Data:
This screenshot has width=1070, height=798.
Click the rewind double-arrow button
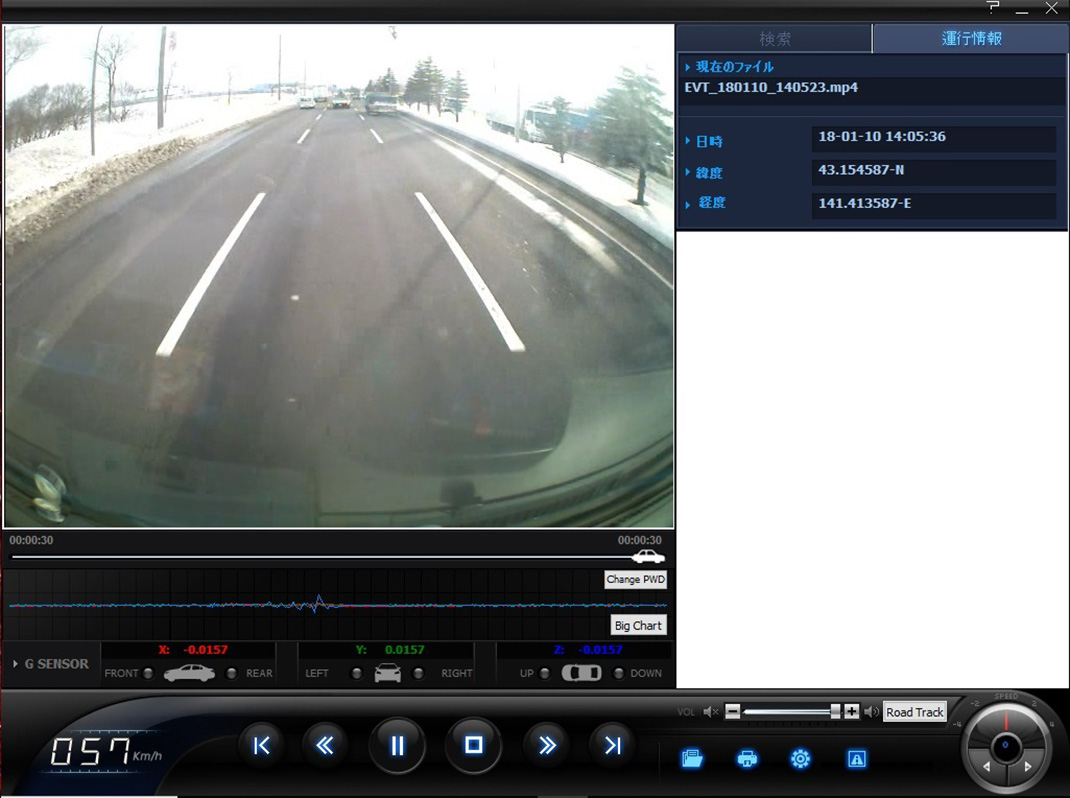(x=324, y=745)
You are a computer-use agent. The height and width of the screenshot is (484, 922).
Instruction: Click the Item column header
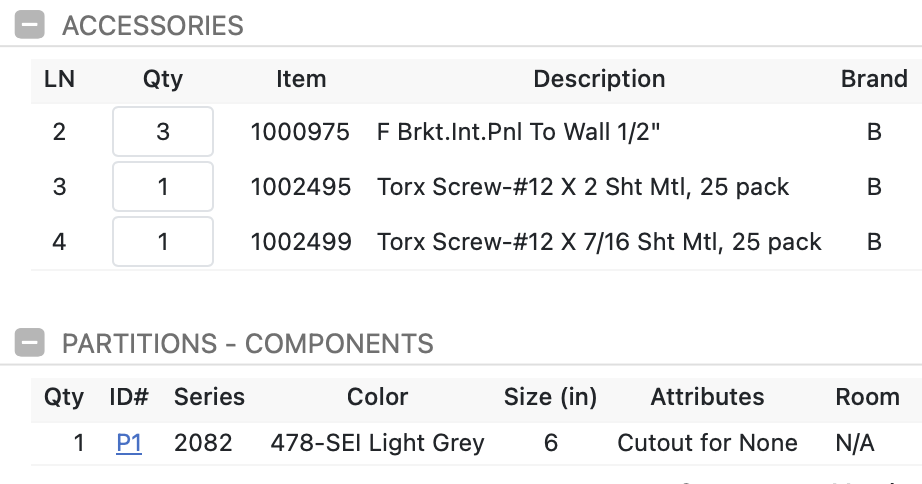point(301,79)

Task description:
Omit the images and transcribe all of the records above word for word.

Reply to the task:
This screenshot has width=1070, height=798.
Click the rewind double-arrow button
(x=324, y=745)
You are a computer-use agent. The height and width of the screenshot is (484, 922).
Instruction: Click the Item column header
point(301,79)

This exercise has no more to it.